Could you render the entries below as a JSON list of strings, one string per line, skipping blank lines and leaving the pictures out?
##### LISTING #####
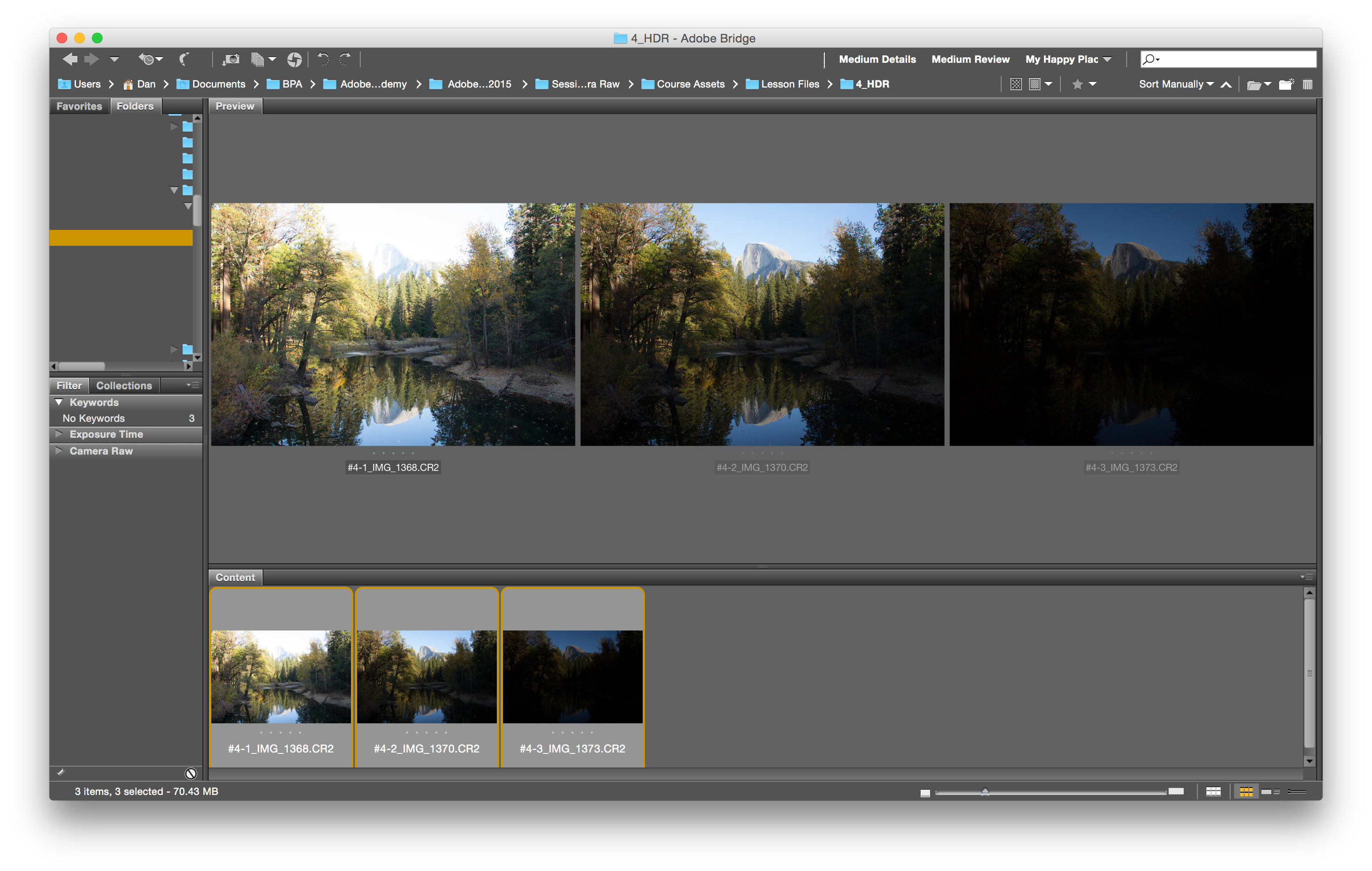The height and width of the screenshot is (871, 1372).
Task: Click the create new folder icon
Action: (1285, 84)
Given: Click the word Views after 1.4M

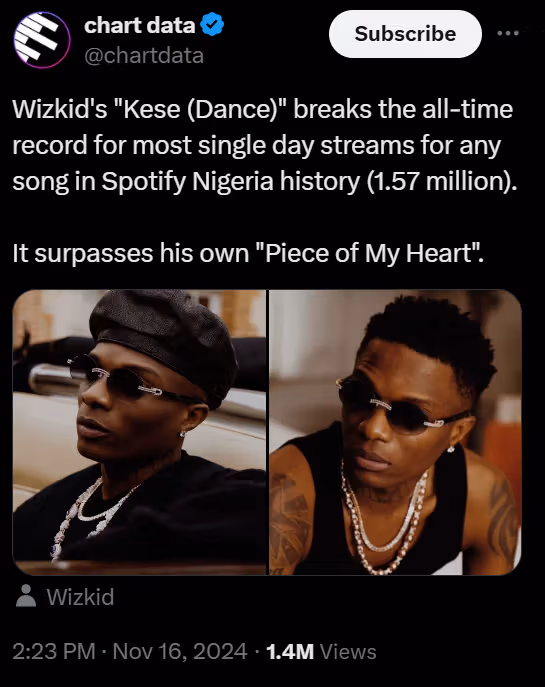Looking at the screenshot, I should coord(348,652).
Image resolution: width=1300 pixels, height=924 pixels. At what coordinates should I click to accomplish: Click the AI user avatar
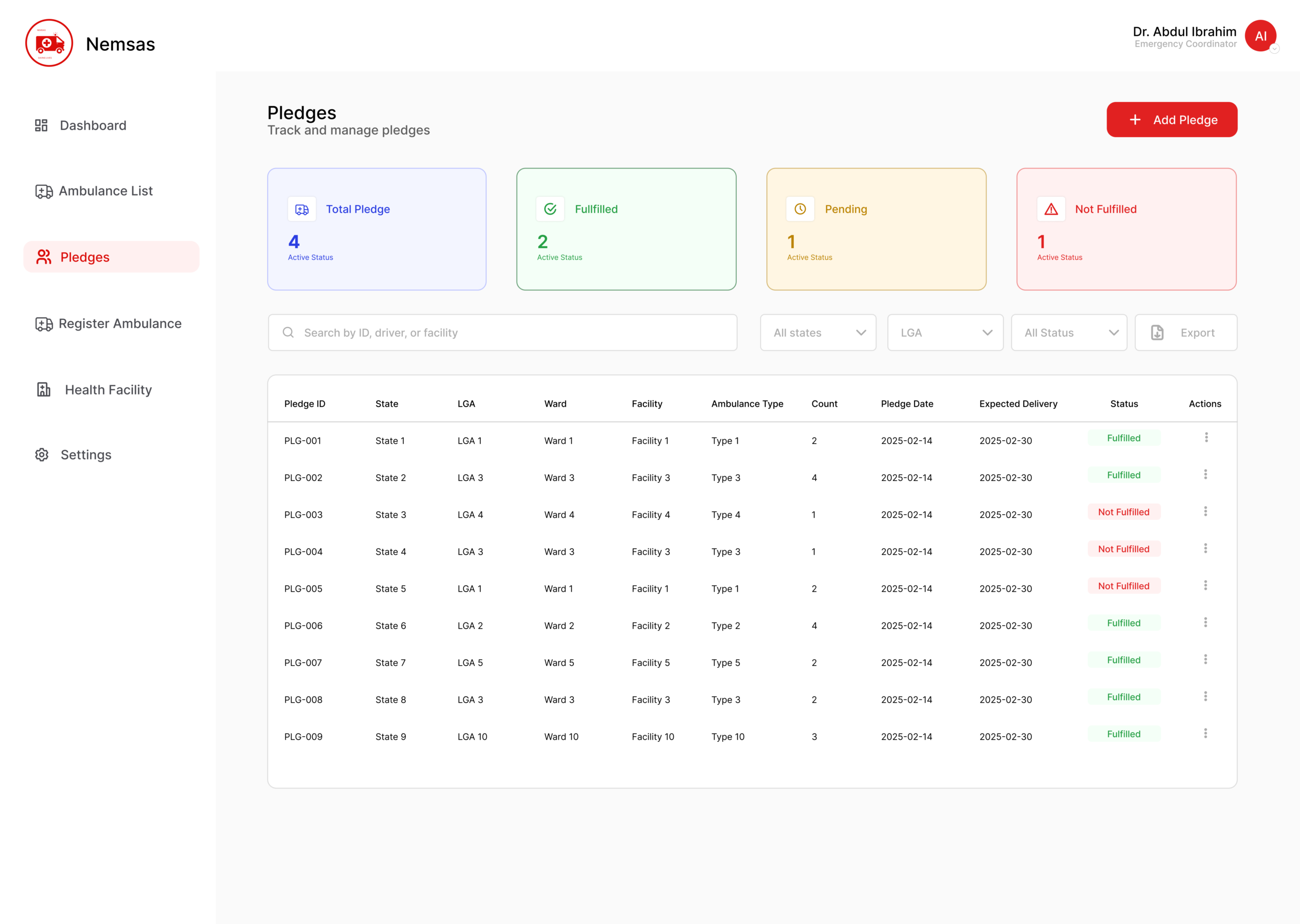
#####
**OUTPUT OF THE TASK**
[
  "The height and width of the screenshot is (871, 1372).",
  "Task: Click the create new folder icon",
  "Action: (1285, 84)",
  "Given: Click the word Views after 1.4M",
  "Looking at the screenshot, I should coord(348,652).",
  "Image resolution: width=1300 pixels, height=924 pixels. At what coordinates should I click to accomplish: Click the AI user avatar"
]